* **Text shown**:
At the first look it works BUT with two disadvantages:

  • in this version I can not prefer a WAN interface, the router sometimes routes about the LTE line
  • I have problems with a dynamically added IP - as I later want to use a PPPoE interface instead, I randomly get an IP address and a route, and I also want to change the settings of the LTE router to be transparent and change my APN to get a public IP address (it is possible with my carrier to use another and then I get a public IP directly on the DHCP interface of the Mikrotik, so the upsteam gateway on WAN2 may also change).

Does anyone have an idea to handle this (preferred with a script)?

Thx

Dirk



EDIT: I think I got it managed:

/routing/table
add fib name WAN1
add fib name WAN2

/ip/firewall/mangle
add chain=output action=mark-connection new-connection-mark=WAN1-Conn passthrough=yes connection-state=new dst-address=8.8.8.8 connection-mark=no-mark log=no log-prefix=""

* **Data lines**:
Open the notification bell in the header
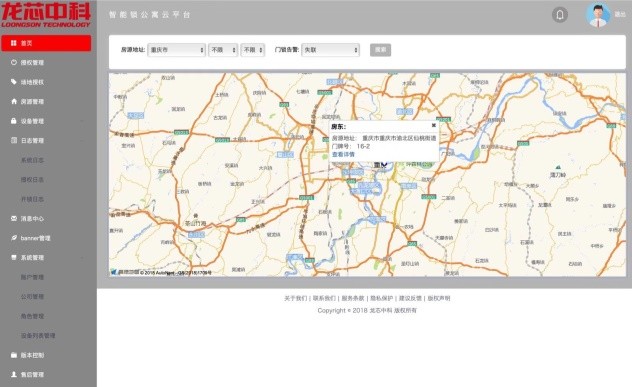Screen dimensions: 632x387 click(559, 15)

* **Stated goal 1**: In the forum post, change the part beginning with the words "At the first" and ending after "may also change)." by replacing "LTE" with "5G".
* **Stated goal 2**: According to the forum post, why might the upstream gateway on WAN2 also change?
* **Stated goal 3**: Say whether each statement agrees with the forum post, answering yes or no and quoting the deciding words: (a) In this version the author can prefer a WAN interface. (b) The routing table section adds a fib named WAN2. (c) The mangle rule sets passthrough to no.

* **Final result 1**:
At the first look it works BUT with two disadvantages:

  • in this version I can not prefer a WAN interface, the router sometimes routes about the 5G line
  • I have problems with a dynamically added IP - as I later want to use a PPPoE interface instead, I randomly get an IP address and a route, and I also want to change the settings of the 5G router to be transparent and change my APN to get a public IP address (it is possible with my carrier to use another and then I get a public IP directly on the DHCP interface of the Mikrotik, so the upsteam gateway on WAN2 may also change).

* **Final result 2**: The author wants to make the LTE router transparent and switch to another APN from the carrier. With that APN, a public IP address comes directly on the DHCP interface of the Mikrotik, so the upstream gateway on WAN2 may change.

* **Final result 3**:
(a) No: "in this version I can not prefer a WAN interface"
(b) Yes: "add fib name WAN2"
(c) No: "passthrough=yes"